Auteure: L.B. / Voix d’Exils

Mieux comprendre ce fléau à l’occasion de la  journée internationale des droits des femmes

Quelle que soit la définition retenue, le féminicide est un terme employé pour décrire le meurtre de femmes. Ce terme vise à attirer l’attention sur la violence omniprésente et extrême dont les femmes sont victimes, en grande partie infligée par des hommes. Si une société considère la violence comme normale, les agressions contre les femmes sont plus facilement banalisées. Voici une analyse proposée par L.B. à l’occasion de la  journée internationale des droits des femmes.

Premièrement, il est important de comprendre que le « féminicide » est un terme fréquemment utilisé pour décrire des situations très différentes et que différents types de causes peuvent mener à cette forme de violence. Les différentes raisons d’agression peuvent aller de l’abus d’alcool aux troubles de la personnalité, en passant par des violences subies dans le passé et difficilement supportées. Par ailleurs, si la femme s’oppose ou fixe des limites à une forme de contrôle que l’homme cherche à imposer, ce dernier peut penser qu’elle remet en question ce qu’il considère comme son autorité et réagit alors par la violence.

Les cas d’homicides constituent une manifestation extrême de ces violences qui mènent un homme à tuer sa compagne et dans ces cas aussi, les causes d’un tel acte sont également multifactorielles. L’homicide peut être provoqué comme conséquence des violences conjugales mais également au nom de « l’honneur », généralement commis lorsque la femme a transgressé des lois morales, fréquenté un garçon sans accord, ou après avoir subi un viol. Le féminicide lié à la dot est l’homicide d’une femme commis par sa belle-famille, lors d’un mariage dont la dot est insuffisante. D’autres raisons peuvent être en causes, comme l’orientation sexuelle des femmes ou le féminicide non-intime commis par un inconnu ou une connaissance en dehors d’une relation intime avec la victime.

Ces différentes causes laisse penser que le féminicide intervient dans des situations intimes particulières et qu’il fait suite à une dégradation des relations entre deux individus. En ce sens, la violence contre les femmes est encore souvent traitée comme une affaire privée et les rares articles sur ce sujet le décrivent comme étant un « drame familial », un « crime passionnel », une « tragédie relationnelle » ou comme « un incident reclus ».  Cependant, en Suisse, toutes les deux semaines, une femme meurt sous les coups d’un de ses proches ou d’un inconnu. Cette problématique est donc générale et ne peut être considérée uniquement dans son versant intime.

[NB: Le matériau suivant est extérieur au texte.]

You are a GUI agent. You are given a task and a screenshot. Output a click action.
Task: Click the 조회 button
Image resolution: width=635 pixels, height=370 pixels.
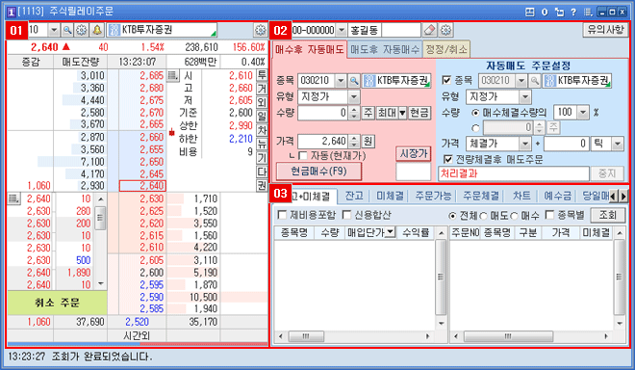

L’origine du terme « féminicide »

Avant que le terme féminicide entre progressivement dans l’usage commun, l’activiste sud-africaine, militante féministe de la violence contre les femmes, Diana Russell a été l’une des premières à employer ce terme publiquement en 1976, pour attirer l’attention sur la violence et la discrimination systémique à l’égard des femmes. C’est devant le  Tribunal international des crimes contre les femmes, qu’elle définit le mot féminicide comme étant le meurtre de femmes commis par des hommes pour la simple raison d’être… des femmes. 

Le féminicide dans le monde

Le féminicide touche les femmes issues de tous les continents. Un rapport de l’ONU Femmes permet d’évaluer le nombre de féminicides commis par continents en 2017. Les chiffres sont marquants :  20 000 femmes assassinées en Asie, 19 000 en Afrique – où le taux de risque d’assassinat est le plus élevé -, 8 000 en Amérique, 3 000 en Europe et enfin 300 en Océanie.

Source : Féminicides : état des lieux de la situation dans le monde — ONU Femmes France

Dans le contexte de la migration

Dans des conditions de guerre, de déplacements forcés ou de migration, les personnes étrangères sont exposées à un risque plus important d’être victimes de violence domestique, mais aussi de l’exercer.                                                         

Généralement confrontées à des sociétés extrêmement inégalitaires, où la violence est considérée comme normale et plus facilement tolérée, les femmes peuvent être amenées à fuir leur pays en recherche d’un lieu plus sûr où vivre à l’abri des violences. La violence contre les femmes constitue ainsi une des causes des mouvements migratoires.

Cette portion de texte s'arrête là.